Okay, so after the wondeful announcement of two days ago, we have the rest of our life to take stock. But we need not wait until we get old, so let me begin today by listing some "ex post" thoughts related to the Higgs hunt and discovery. I imagine I will have more thoughts as this thing cools off, but here is something to start with.

- ATLAS and CMS jointly discover the Higgs boson. They get to exactly the same level of significance (5.0 sigma) using the same final states (photon pairs and Z boson pairs decaying in turn into pairs of electrons or muons; CMS also analyzed other final states, but those do not add significance to the overall combination). This is amazing in itself: we knew all along (since 2010, in fact, as I have mentioned in this post) that 10 inverse femtobarns of data would give to each detector, roughly, the sensitivity  to have 50% odds of claiming a 5-sigma discovery; but those 5 sigma could have been 6, or 4, quite easily.

- What is even more amazing is that CMS actually had a much higher expected sensitivity, by having put together more advanced multivariate search techniques and having analyzed in time for the announcement not just the two main channels but all the five important final states (W boson pairs, b-quark pairs, and tau-lepton pairs in addition to the two already mentioned). For a 125 GeV Higgs, the median sensitivity in term of Z-value (significance) was about 5.8 for CMS. ATLAS, on the other hand, expected to "only" get to 4.6 standard deviations with its data, search methods, and analyzed final states.

- The above means that a scenario just as probable (but I am eyeballing here) as the one which actually occurred was that CMS obtained over six-sigma evidence for the Higgs - a one-in-a-billion chance of their data being due to background, and a undisputable discovery by itself- and ATLAS less than four standard deviations. This would have placed the CERN laboratories in a very awkward situation: they would have had to applaud to the CMS observation of a new particle, while at the same time to say that ATLAS had "confirming evidence" at the same level of the recent Tevatron results or little more. CMS alone could have easily been seen from the outsiders to have discovered the Higgs single-handedly!!

- Please note that I am a member of CMS, but I am actually quite happy that the above scenario (an asymmetric finding in CMS and ATLAS) did not materialize, and that instead both experiments can jointly be seen as the discoverers of the Higgs boson. Any other outcome would have been unfair and would have created a totally uncalled for wave of bad feelings across the lab. So, is this dreaded scenario what the CERN management feared, when the July 4th seminar was scheduled with a very low-lying announcement ("Hggs update", "not a discovery announcement", "Opening act for ICHEP 2012") ? I guess we will never know, but at this point, ex-post, I believe it is a legitimate suspect.

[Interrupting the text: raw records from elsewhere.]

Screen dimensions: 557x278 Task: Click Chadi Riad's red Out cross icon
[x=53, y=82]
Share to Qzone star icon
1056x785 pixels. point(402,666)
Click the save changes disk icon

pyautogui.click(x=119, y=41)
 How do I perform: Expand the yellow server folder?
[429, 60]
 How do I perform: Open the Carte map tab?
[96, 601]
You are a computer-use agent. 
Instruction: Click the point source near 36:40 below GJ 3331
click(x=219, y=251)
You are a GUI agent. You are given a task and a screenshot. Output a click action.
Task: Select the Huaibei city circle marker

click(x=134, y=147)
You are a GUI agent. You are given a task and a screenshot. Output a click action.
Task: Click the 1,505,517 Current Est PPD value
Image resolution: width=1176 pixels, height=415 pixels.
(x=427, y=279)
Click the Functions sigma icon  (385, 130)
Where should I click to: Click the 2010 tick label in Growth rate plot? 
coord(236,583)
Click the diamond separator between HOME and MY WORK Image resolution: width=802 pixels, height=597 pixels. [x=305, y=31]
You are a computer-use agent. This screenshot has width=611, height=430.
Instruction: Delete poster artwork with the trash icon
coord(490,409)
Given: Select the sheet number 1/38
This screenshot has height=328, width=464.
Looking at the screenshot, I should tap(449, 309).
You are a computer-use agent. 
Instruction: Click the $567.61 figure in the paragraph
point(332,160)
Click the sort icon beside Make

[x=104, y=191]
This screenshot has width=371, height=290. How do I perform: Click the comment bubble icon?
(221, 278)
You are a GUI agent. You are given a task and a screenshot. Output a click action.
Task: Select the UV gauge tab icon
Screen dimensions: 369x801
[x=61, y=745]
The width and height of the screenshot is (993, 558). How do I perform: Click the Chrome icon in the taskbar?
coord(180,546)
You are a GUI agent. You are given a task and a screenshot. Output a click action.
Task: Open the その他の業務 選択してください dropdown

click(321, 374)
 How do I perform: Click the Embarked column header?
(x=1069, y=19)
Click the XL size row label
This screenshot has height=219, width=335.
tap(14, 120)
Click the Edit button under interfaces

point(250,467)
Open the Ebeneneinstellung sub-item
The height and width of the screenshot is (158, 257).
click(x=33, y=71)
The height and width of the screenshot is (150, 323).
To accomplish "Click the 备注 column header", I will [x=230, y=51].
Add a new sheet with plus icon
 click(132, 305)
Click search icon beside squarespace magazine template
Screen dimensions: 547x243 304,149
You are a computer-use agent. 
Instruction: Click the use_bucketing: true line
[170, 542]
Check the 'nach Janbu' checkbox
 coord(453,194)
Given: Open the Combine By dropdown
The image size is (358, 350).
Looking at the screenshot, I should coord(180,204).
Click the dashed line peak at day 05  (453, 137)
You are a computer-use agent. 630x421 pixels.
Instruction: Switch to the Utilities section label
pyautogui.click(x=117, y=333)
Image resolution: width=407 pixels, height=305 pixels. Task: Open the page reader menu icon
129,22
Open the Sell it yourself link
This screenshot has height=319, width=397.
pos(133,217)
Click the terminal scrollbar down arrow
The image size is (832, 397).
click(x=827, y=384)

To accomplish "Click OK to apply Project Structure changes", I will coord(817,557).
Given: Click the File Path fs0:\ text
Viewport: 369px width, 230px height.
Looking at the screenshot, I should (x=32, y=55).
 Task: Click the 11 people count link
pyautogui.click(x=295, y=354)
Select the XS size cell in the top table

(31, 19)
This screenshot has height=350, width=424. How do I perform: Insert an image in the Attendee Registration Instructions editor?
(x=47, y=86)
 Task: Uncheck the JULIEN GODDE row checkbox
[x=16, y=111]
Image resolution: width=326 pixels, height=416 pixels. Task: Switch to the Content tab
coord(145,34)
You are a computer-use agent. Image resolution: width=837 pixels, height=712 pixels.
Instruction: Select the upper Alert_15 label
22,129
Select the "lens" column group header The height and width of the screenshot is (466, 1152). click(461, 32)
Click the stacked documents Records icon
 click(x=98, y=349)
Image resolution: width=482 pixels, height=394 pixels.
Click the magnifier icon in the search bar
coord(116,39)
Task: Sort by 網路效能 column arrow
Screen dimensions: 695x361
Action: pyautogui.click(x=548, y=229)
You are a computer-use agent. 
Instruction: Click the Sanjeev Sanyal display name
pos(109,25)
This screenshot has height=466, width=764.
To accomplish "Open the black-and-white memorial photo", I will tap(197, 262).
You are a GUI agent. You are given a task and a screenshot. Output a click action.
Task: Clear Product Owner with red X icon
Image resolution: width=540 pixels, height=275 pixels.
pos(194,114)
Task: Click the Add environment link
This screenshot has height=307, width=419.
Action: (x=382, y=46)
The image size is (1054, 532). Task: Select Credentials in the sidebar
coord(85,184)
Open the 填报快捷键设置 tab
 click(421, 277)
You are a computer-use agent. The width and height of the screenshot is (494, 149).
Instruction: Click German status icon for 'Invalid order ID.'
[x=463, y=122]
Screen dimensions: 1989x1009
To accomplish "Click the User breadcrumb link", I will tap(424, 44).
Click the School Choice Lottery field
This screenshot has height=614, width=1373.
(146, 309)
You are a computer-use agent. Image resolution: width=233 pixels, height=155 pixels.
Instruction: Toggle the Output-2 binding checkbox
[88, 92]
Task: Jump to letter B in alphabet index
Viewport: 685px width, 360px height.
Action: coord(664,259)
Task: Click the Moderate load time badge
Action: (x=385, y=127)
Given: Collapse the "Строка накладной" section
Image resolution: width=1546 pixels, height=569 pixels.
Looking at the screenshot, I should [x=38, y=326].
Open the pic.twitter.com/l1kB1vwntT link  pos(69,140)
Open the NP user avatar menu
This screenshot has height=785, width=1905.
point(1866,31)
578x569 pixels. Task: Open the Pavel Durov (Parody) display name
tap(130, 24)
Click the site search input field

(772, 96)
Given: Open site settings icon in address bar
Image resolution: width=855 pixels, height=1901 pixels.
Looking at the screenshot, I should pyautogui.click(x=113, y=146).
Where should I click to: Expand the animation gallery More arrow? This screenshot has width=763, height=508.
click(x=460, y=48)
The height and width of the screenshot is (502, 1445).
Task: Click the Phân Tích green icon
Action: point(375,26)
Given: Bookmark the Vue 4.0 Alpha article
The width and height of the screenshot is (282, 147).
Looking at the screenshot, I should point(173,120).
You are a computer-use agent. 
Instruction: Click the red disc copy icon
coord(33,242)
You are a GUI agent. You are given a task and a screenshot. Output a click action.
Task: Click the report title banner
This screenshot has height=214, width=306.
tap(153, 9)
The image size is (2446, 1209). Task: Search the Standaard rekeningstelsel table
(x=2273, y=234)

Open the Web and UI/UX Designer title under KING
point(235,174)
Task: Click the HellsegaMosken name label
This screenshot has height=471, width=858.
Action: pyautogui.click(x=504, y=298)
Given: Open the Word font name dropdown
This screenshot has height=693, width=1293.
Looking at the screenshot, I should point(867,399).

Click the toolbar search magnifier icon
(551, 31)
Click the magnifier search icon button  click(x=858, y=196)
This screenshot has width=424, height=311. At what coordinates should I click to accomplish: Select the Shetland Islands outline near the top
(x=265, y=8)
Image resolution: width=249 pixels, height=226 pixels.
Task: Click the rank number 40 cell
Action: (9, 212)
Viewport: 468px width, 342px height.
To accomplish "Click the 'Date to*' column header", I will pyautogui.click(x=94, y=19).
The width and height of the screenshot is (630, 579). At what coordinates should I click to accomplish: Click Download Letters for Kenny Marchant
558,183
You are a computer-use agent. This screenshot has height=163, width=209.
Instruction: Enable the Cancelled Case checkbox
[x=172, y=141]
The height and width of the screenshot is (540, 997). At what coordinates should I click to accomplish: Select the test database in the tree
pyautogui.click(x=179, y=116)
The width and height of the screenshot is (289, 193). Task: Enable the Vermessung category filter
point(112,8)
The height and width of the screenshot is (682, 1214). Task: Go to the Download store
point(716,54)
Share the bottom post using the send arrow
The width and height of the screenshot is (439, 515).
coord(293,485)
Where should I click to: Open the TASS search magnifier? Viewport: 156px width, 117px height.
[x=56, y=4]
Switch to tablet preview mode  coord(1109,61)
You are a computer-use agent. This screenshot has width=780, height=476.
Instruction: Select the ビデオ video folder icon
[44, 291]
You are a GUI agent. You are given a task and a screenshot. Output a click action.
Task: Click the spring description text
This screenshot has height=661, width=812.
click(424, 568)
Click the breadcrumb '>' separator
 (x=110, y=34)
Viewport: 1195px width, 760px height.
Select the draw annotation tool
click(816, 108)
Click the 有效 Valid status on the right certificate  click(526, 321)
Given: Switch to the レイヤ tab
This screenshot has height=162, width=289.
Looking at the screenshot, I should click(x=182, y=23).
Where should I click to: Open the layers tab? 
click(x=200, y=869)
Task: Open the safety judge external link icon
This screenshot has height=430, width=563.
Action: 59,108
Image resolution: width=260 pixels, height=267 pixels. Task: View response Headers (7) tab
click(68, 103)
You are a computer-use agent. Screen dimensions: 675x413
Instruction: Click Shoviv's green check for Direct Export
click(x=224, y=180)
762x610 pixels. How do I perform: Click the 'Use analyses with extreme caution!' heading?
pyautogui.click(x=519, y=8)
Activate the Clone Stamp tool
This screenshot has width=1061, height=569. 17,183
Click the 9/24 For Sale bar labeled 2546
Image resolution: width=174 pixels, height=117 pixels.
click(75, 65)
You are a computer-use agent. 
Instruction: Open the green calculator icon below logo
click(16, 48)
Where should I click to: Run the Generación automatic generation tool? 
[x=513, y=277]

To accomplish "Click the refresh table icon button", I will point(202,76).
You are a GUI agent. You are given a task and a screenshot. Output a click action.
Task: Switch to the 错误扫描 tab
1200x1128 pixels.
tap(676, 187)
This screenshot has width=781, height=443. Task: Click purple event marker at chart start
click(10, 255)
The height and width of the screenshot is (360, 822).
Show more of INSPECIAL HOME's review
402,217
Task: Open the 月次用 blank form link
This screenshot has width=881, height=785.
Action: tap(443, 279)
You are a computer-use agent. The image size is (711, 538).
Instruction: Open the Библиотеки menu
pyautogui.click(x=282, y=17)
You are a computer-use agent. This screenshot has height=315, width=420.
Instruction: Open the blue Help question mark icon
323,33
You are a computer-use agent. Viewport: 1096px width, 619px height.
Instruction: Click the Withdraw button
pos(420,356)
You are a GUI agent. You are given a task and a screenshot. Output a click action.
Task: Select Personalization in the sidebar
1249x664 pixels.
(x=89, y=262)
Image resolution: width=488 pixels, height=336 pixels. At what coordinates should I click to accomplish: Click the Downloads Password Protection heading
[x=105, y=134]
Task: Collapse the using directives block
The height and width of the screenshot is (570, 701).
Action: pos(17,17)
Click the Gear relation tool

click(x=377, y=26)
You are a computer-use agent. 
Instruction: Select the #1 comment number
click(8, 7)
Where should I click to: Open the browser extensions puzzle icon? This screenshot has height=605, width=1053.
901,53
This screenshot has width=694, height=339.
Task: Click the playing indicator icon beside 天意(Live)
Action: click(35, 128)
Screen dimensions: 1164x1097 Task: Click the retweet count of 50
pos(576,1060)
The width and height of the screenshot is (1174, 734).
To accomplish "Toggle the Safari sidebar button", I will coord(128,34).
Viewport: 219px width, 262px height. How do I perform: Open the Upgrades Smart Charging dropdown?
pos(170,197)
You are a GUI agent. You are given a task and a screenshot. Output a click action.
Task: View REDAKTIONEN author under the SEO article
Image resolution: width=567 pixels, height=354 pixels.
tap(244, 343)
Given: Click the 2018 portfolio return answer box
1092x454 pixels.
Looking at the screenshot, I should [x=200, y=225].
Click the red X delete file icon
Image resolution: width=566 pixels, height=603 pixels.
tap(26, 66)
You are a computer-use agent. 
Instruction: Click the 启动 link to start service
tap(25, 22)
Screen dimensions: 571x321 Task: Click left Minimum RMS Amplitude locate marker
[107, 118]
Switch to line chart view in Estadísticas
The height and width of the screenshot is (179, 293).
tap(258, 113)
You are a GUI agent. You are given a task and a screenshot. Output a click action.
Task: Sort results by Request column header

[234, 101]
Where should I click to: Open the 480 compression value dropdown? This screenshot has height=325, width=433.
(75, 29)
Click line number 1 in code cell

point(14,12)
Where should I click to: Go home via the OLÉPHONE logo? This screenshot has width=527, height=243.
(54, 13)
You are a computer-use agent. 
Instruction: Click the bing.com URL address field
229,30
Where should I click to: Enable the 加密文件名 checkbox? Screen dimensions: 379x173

- I somewhat criticized the CERN choice of reserving over 50% of the seats in the main auditorium for yesterday's event. However, having seen the outcome, I must retract a bit that criticism. After all, we all enjoyed seeing the theorists who predicted the Higgs 50 years ago sitting in the first row, and it was touching to hear them speak at the end of the seminars. Maybe the ambassadors could have been left out of the door, but otherwise most of the people sitting in the front row had the right for a reserved seat. And 20% or 50% of reserved seats would not have made the hell of a difference for those who camped outside of the auditorium door since 10PM on the previous night: the auditorium only seats about 400 people, while of the order of 2000 wanted to attend the event; so seating a hundred more or a hundred less in there does not really change matters. Instead, I did appreciate the setting up of a direct connection with the auditorium from many other conference rooms around the lab: the audio and video were flawless, and the experience was not perceptibly different.